* Task list *
(a) From the passage on pipeline field joint coating, quote word for word the part that opens with the words containing "8. A major mistake" and closes with "the cutback Polyethylene.".
(b) Extend the passage on pipeline field joint coating by writing what comes next after its final sentence.

* Source passage *
------------------------------------

8. A major mistake in the Specification assumes
(as has the Worley Parsons Review) that the field joint area for
coating has a 100mm section either side of the weld of bare steel
then an area of 50 mm of exposed FBE then the cutback Polyethylene.
This is not what happens in practice. In the pipe mill the complete
pipe including the potential weld area are all coated in a continuous
process first with a thin layer of FBE then the LID polyethylene
then HD polyethylene. The two outer layers are then cut back and
stripped from the FBE leaving behind traces of polyethylene imbedded
in the FBE. The FBE must then be stripped back so the weld area
is clean. Invariable the amount of bare FBE left showing is variable
and usually not the nice 100mm as per Specification. Further,
there does exist a significant step from the FBE coated bare steel
to the outside of the HD polyethylene outer coating. This step
should be feathered to give a gradual change in diameter. However,
in reality this is usually not the case, the physical step remains
and any field joint coating method must be expected to adequately
cover this significant step.
9. The chosen field joint material, SP 2888
RG is applied not only on the steel but also as an overlap onto
the HD Polyethylene coating. The use of an overlap is important
in concept to get complete isolation of the steel pipe from the
moist soil. It is claimed that at the overlap adhesion exists
between the SP 2888 RG coating and the polyethylene. This is totally
wrong because as everybody who is in the industry knows, there
is no chemical adhesion between epoxies, (modified or not by urethane)
and HD polyethylene (the chemistry is totally wrong) and any adhesion
that exists is mechanical due to any roughening of the polyethylene
surface. The fact that poor adhesion will exist is recognised
within the Specification for Field Joint Coating 410088/00/L/MW/SP/015
itself by stating in Section 5.6 that adhesion is a pass when
a Ranking of =/>1 is achieved, described as "Peels in
Large Pieces Adhesively from the substrate", the HD polyethylene.

------------------------------------

[Collection entries]
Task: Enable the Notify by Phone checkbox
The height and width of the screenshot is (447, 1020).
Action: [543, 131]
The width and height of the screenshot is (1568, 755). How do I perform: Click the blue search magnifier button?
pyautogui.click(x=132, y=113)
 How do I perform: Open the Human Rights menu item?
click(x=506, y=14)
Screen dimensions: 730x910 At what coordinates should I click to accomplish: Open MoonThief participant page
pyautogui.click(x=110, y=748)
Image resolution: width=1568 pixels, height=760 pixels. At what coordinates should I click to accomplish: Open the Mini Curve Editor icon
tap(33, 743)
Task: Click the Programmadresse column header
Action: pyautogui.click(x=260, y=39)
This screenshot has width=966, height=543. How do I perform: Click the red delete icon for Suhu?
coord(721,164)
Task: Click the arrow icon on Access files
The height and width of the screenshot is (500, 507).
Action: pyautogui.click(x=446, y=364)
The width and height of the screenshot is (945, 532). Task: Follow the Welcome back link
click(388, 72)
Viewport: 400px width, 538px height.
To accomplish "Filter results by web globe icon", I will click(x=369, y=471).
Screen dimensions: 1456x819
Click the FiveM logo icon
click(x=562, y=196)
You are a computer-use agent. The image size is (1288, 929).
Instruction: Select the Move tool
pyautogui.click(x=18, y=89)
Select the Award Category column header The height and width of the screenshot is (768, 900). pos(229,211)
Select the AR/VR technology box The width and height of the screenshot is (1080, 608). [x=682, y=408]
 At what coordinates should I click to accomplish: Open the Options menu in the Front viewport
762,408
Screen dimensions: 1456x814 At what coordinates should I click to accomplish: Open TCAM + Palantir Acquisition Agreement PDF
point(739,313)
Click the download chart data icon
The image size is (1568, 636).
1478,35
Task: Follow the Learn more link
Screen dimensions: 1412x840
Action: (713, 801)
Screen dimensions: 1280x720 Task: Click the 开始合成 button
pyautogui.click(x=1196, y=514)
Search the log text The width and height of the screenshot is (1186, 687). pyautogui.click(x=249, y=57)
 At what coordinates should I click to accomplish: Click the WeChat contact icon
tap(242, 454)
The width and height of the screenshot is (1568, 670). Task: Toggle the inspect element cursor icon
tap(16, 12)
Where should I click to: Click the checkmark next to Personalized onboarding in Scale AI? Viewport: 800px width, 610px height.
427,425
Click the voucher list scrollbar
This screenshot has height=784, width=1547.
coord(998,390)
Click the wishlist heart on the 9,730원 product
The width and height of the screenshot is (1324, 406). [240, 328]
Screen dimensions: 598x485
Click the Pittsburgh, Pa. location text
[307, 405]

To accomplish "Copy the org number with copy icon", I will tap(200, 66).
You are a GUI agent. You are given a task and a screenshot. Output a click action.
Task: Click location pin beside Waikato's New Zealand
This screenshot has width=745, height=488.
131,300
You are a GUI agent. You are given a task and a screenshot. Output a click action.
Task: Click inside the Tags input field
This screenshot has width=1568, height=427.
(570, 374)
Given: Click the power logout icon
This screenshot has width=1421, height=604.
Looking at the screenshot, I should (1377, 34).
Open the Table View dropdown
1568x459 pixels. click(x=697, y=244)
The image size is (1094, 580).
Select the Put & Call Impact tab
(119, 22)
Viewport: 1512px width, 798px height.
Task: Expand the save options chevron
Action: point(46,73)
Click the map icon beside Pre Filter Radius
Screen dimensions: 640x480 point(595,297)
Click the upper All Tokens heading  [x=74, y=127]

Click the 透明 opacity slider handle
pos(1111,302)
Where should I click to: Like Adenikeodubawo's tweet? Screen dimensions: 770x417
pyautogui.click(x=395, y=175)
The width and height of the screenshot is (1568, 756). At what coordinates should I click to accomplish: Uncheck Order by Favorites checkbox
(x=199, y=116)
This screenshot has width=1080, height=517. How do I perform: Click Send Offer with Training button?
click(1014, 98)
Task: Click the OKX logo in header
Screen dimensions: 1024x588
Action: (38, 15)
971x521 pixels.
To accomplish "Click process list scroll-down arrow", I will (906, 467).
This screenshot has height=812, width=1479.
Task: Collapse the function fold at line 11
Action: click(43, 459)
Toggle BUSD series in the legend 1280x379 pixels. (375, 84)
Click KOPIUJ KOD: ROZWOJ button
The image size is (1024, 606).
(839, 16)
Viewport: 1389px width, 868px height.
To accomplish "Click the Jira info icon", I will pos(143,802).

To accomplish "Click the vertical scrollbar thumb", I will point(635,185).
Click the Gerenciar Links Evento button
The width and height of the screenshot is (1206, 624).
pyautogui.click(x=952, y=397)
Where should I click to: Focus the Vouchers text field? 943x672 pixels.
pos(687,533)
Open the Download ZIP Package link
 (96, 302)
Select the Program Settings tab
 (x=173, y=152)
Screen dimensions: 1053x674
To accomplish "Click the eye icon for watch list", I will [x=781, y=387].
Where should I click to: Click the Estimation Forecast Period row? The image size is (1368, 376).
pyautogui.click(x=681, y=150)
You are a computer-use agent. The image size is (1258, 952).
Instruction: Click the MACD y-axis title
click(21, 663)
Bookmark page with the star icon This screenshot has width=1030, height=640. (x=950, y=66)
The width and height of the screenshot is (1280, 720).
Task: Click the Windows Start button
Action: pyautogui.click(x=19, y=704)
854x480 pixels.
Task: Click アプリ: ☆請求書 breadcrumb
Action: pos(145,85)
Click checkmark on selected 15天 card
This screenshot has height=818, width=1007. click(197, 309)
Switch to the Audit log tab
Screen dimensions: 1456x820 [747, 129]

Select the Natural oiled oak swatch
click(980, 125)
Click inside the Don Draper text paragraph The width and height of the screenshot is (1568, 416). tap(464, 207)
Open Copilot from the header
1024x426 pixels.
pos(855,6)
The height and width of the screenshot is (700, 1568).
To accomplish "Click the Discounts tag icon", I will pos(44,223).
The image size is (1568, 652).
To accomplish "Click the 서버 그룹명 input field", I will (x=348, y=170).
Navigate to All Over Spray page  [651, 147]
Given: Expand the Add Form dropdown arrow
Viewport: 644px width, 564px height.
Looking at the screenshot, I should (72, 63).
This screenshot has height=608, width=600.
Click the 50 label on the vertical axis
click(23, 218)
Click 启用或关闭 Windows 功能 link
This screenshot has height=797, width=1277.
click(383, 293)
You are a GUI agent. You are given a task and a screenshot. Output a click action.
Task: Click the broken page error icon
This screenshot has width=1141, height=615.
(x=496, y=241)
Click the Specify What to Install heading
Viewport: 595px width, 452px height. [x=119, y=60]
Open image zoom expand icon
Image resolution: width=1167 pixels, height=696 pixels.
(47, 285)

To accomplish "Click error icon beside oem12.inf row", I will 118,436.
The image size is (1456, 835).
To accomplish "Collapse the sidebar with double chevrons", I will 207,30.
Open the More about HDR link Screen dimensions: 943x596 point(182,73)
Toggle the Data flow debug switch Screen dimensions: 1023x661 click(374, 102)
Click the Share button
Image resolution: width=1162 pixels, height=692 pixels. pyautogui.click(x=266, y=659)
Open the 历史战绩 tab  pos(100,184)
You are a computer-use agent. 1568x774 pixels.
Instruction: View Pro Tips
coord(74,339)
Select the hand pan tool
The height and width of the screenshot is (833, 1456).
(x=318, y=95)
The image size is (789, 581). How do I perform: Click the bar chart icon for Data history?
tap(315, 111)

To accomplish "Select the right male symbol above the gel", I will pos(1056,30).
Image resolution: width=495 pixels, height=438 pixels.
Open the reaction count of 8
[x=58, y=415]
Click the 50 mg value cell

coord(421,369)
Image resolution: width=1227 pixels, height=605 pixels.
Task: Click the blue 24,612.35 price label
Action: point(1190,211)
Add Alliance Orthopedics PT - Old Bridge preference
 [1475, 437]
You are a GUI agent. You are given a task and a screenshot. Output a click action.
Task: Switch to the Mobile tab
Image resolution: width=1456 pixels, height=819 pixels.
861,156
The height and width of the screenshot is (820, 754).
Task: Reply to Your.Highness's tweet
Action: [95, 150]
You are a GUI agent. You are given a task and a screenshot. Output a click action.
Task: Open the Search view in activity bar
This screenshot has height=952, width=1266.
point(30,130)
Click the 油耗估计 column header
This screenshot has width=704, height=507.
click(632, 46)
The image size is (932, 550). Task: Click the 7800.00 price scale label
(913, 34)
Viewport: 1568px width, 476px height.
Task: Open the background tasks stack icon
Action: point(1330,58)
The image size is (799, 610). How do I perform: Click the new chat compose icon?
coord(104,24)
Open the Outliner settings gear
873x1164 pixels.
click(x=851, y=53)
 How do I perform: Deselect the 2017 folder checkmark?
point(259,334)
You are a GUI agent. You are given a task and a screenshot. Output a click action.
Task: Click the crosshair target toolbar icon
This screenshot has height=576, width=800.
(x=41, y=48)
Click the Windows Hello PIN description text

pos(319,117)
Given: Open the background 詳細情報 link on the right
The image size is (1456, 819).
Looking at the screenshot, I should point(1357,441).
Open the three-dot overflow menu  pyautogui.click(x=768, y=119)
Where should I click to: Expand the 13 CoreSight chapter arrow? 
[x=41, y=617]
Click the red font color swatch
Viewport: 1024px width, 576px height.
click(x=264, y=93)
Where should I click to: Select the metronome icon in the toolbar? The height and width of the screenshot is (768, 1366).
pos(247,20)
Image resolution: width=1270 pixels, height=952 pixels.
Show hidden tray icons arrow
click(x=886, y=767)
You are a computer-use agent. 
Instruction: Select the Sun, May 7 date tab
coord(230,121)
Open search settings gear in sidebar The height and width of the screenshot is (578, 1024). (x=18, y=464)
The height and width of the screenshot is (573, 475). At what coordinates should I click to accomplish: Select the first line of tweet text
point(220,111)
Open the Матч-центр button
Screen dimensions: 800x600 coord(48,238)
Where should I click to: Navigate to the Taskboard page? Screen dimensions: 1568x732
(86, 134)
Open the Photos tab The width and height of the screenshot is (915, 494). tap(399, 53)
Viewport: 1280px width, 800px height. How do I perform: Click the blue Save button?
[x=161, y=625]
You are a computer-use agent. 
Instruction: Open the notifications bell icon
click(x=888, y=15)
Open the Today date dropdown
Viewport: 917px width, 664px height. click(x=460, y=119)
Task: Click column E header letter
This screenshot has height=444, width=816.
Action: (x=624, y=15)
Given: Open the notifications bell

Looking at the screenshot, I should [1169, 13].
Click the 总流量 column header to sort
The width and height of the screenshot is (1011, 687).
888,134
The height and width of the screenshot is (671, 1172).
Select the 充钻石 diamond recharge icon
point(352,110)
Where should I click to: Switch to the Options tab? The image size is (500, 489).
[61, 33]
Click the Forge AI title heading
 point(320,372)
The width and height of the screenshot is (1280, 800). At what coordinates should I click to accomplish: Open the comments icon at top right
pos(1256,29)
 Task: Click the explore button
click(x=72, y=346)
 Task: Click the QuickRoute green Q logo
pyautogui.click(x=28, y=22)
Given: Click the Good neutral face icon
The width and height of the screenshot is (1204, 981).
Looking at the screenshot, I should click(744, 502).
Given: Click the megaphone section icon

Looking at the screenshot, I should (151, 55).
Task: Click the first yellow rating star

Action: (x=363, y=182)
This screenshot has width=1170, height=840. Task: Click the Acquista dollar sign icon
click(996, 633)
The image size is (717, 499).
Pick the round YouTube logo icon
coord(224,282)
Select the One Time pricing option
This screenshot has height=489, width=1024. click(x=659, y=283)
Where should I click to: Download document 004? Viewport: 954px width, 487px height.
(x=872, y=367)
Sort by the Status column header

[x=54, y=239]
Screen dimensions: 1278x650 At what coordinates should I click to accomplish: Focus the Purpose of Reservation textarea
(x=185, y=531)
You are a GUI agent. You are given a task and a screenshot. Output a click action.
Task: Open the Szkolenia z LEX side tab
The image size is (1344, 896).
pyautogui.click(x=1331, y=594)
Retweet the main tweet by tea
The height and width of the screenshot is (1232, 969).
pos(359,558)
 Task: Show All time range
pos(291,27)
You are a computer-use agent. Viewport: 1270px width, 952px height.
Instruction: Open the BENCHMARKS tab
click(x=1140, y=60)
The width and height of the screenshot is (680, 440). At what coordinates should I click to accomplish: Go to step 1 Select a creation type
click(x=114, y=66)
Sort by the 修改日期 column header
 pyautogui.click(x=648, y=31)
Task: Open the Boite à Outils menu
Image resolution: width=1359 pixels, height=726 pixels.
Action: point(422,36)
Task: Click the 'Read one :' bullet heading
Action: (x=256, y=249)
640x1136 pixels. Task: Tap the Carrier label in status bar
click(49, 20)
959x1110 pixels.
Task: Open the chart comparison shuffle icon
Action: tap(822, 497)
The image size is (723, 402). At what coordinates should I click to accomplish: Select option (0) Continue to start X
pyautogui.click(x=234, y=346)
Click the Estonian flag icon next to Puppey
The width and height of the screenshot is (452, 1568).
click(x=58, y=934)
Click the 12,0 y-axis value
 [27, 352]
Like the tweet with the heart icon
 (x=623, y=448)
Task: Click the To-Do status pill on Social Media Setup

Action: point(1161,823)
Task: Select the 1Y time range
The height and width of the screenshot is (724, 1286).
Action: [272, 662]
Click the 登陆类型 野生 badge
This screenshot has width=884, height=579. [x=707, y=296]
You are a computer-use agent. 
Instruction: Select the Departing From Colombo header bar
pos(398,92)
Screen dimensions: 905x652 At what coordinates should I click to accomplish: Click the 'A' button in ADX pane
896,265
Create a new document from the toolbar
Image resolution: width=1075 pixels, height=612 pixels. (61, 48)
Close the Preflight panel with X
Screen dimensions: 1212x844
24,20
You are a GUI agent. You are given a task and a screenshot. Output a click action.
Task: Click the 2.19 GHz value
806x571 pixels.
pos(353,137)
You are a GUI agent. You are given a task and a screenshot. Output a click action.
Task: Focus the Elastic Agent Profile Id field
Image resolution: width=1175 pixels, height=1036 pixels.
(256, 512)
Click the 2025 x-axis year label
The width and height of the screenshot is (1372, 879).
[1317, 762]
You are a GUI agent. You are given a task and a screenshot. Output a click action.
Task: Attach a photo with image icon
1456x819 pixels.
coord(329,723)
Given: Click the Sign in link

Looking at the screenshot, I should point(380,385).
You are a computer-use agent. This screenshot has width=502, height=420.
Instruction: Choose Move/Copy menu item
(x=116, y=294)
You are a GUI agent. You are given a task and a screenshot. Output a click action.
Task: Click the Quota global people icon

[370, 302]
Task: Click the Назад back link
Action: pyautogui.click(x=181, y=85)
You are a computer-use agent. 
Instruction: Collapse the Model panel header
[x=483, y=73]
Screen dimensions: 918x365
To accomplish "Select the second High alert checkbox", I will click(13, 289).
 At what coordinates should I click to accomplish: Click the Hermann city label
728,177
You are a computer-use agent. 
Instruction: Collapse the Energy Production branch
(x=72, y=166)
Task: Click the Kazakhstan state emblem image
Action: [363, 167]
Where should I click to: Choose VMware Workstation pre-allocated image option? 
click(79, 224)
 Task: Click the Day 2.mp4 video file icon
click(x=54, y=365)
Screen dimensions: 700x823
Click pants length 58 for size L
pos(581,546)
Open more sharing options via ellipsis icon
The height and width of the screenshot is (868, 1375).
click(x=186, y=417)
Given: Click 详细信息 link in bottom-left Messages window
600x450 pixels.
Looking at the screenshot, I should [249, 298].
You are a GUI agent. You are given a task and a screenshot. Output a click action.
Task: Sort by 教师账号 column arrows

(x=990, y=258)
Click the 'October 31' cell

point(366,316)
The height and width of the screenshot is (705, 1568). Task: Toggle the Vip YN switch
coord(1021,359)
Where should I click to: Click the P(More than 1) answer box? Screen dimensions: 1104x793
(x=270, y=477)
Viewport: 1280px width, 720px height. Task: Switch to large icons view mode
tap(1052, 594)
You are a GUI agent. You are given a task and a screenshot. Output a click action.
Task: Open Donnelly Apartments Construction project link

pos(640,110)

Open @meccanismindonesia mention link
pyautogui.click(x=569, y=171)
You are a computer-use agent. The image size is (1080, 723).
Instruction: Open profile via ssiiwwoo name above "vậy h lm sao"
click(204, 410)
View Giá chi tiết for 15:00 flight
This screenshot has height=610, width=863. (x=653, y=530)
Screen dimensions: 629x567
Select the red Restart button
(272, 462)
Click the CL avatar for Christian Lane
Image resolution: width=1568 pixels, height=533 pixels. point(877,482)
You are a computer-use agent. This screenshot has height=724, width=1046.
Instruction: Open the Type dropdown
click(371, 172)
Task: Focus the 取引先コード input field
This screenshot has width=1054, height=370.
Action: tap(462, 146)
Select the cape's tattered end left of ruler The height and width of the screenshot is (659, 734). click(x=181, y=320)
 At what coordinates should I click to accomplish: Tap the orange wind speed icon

------------------------------------

* Final results *
(a)
8. A major mistake in the Specification assumes
(as has the Worley Parsons Review) that the field joint area for
coating has a 100mm section either side of the weld of bare steel
then an area of 50 mm of exposed FBE then the cutback Polyethylene.

(b)
This Ranking, a classical example of under-specification, used
as a pass (acceptable for use) means that coatings with no bond
between the epoxy and the polyethylene are acceptable. This interpretation
in terms of the long term performance of the coating is totally
useless (totally unacceptable) and I am surprised that BP have
allowed this very low poor quality adhesion interpretation to
be used. Basically the Specification is saying that no adhesion
of the epoxy to the polyethylene is acceptable which is a very
strange assessment for the suitability of any field applied coating
and totally adverse to the corrosion control concept of stopping
corrosion by inserting an impermeable coating separating the anode/cathode
areas and the moist soil. No Coating Specification ever written
and used in practice would allow such a poor assessment of the
adhesion between coatings at such an important area to be considered
as acceptable for a 40 year life time pipeline. The Ranking should
be at a minimum of =/>3, the same as for steel as the substrate
and described as "Peels cohesively in large pieces"
which means that the epoxy bond to the polyethylene should be
strong and stronger than the bonds within the epoxy coating itself.
There is nothing that a field joint coating Contractor could do
to change the Ranking to =/>3 as the two coating systems are
incompatible.
10. A distinction is usually made between
an adhesion and cohesion. An adhesive force acts to hold two separate
bodies together (or to stick one body to another) Mechanisms for
adhesion include both mechanical adhesion and specific adhesion.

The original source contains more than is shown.